Relatives search through wreckage of temple stampede
Anxious relatives have spent the night searching through rows of bodies for family members after 145 people were killed in a stampede at a remote Hindu temple in India.
By dawn today, only 12 bodies remained unclaimed at the hospital in Anandpur Sahaib, a town near the temple where yesterday’s disaster occurred.
Volunteer workers from nearby temples helped relatives load the victims on to vehicles to be taken home for cremation.
Authorities said an investigation would be launched into the disaster and offered compensation to families of the victims.
Police said 145 people, many of them children, were killed and 37 injured after rumours of a landslide caused thousands of panicked pilgrims to stampede on the narrow path leading to the Naina Devi Temple in the foothills of the Himalayas.
An estimated 25,000 people were on the mountain at the time to celebrate Shravan Navratras, a nine-day festival honouring the Hindu goddess Shakrti.

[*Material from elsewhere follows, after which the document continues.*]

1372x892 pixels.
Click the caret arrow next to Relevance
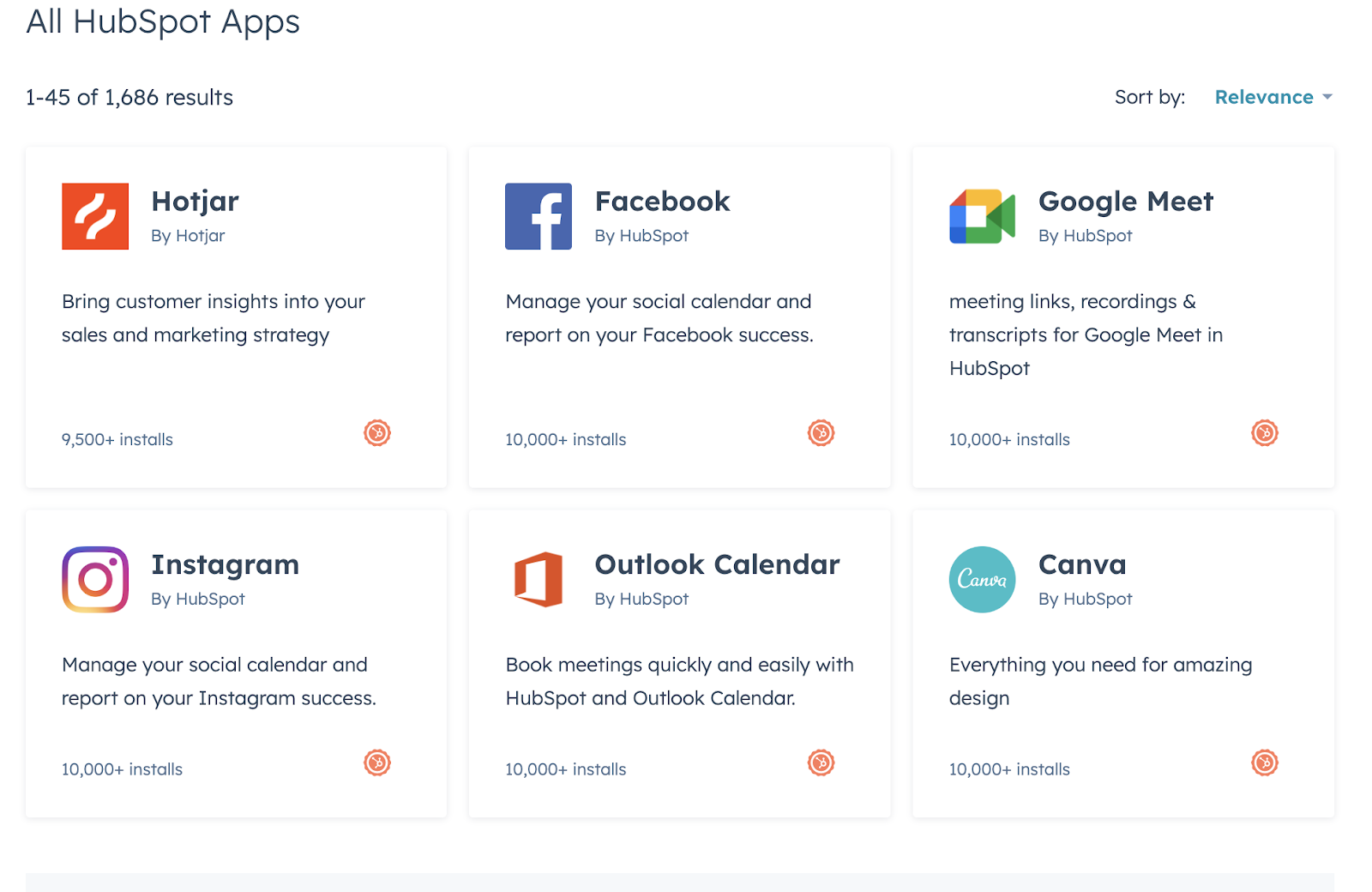click(1327, 97)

Pilgrims running down the path collided with devotees on their way up.
With a concrete wall on one side and a precipice on the other, there was nowhere to escape and they were crushed. At one point, a guard rail broke and dozens of people fell to their deaths.

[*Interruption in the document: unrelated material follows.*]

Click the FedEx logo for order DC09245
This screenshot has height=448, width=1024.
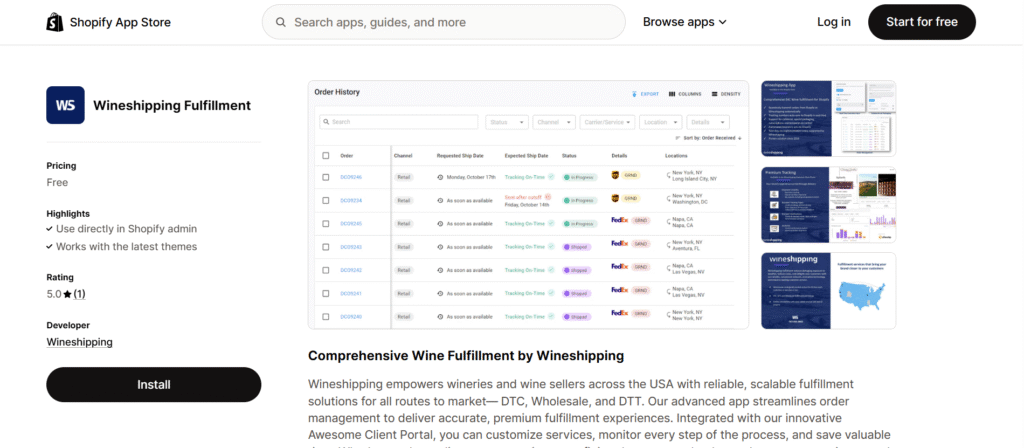(x=616, y=223)
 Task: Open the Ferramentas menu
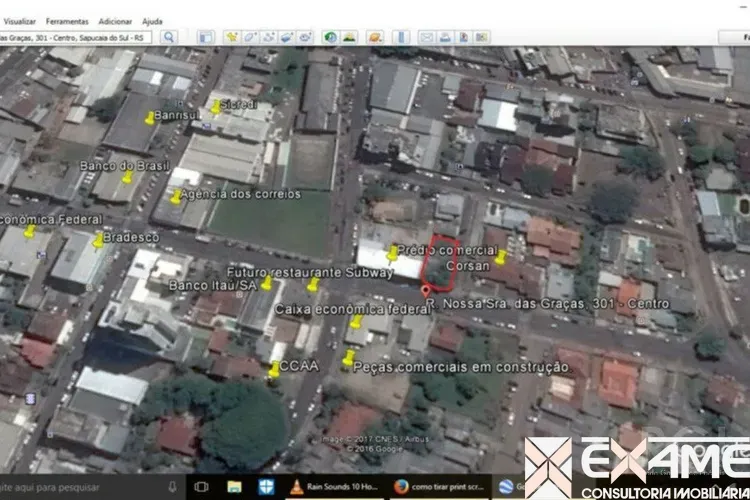tap(67, 21)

In many cases, families lost several members. Mukesh Chabba went to the temple with 11 other family members to celebrate the recent birth of his son. Only five survived.
The 31-year-old farmer lost both his parents, his wife, his two-year-old daughter, his brother and sister-in-law and their 17-year-old daughter.
“There was a lot of shouting and pushing. People fell down and could not get up. They just suffocated,” he said.
He saved his infant son by passing him to a young man who was on a ledge above the main path, he said.
Visiting the scene, Himachal Pradesh state chief minister Prem Kumar Dhuma announced an investigation into the cause of the disaster and said 100,000 rupees would be paid to the families of each victim.